Tempo di lettura: 11 minuti

Le aree protette italiane: le ragioni della Storia.

Una raccolta di scritti dello storico Luigi Piccioni per comprendere l’esperienza dei parchi italiani tra società, politica, cultura e costume edita dall’Università di Camerino nell’anno delle celebrazioni del Centenario della nascita dei primi parchi nazionali del Gran Paradiso e d’Abruzzo (1922-2022)
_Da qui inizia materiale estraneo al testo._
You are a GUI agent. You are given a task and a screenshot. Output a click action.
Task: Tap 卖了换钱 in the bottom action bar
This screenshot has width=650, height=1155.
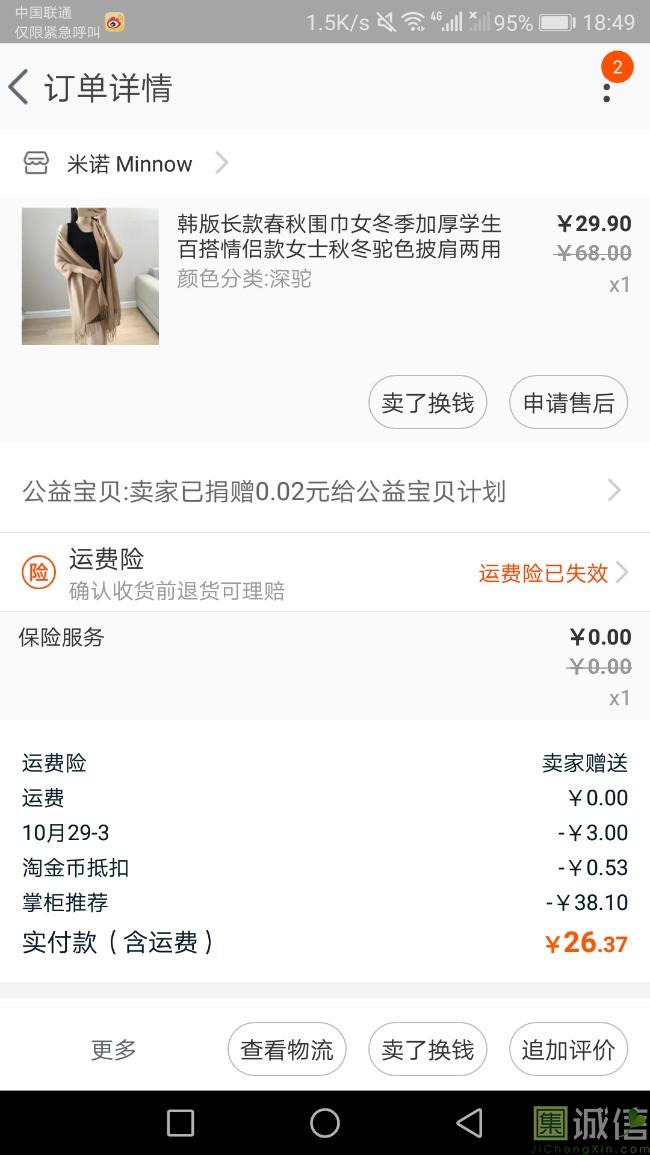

E ci risiamo. I mezzi di comunicazione, divisi tra guerra oriente-occidente e pandemia da Covid19, abbandonata di recente per affrontare l’annunciata da anni guerra in Ucraina, hanno riservato davvero poco o potremmo, dire per la rilevanza del tema, nessuno spazio ad una importante celebrazione che questo 2022 segna nel suo calendario.  La rilevanza del tema è data dal fatto che attraverso la protezione della natura e lo sviluppo della cultura ambientale-naturalistica passa innanzi tutto qualsiasi progetto di sostenibilità, di adattamento al cambiamento climatico, che troppo spesso viene confuso con una sorta di riscatto dell’agire umano che pensa, emettendo meno in atmosfera e consumando meno plastica ed altro, di comunque superare i limiti di un pianeta che invece ha confini e meccanismi legati alla vita che si devono rispettare per una ragione innanzi tutto etica. C’è chi gridava all’allarme del cambiamento degli equilibri climatici ed alla possibili (reali) conseguenze sulle attività umane; chi al continuo crescere delle sperimentazioni biologiche chimiche sulle armi biologiche ed alle conseguenze ancora oggi non ufficialmente chiarite su quanto successo in Cina a Whuan; a quando la crisi biologica che sta colpendo i temi della diversità delle colture e le problematiche degli insetti impollinatori diverranno anch’esse notizie da prima pagina e non da rubrica “le scienze” portando il tema della crisi della biodiversità nella vita quotidiana come avvenuto per le altre due problematiche?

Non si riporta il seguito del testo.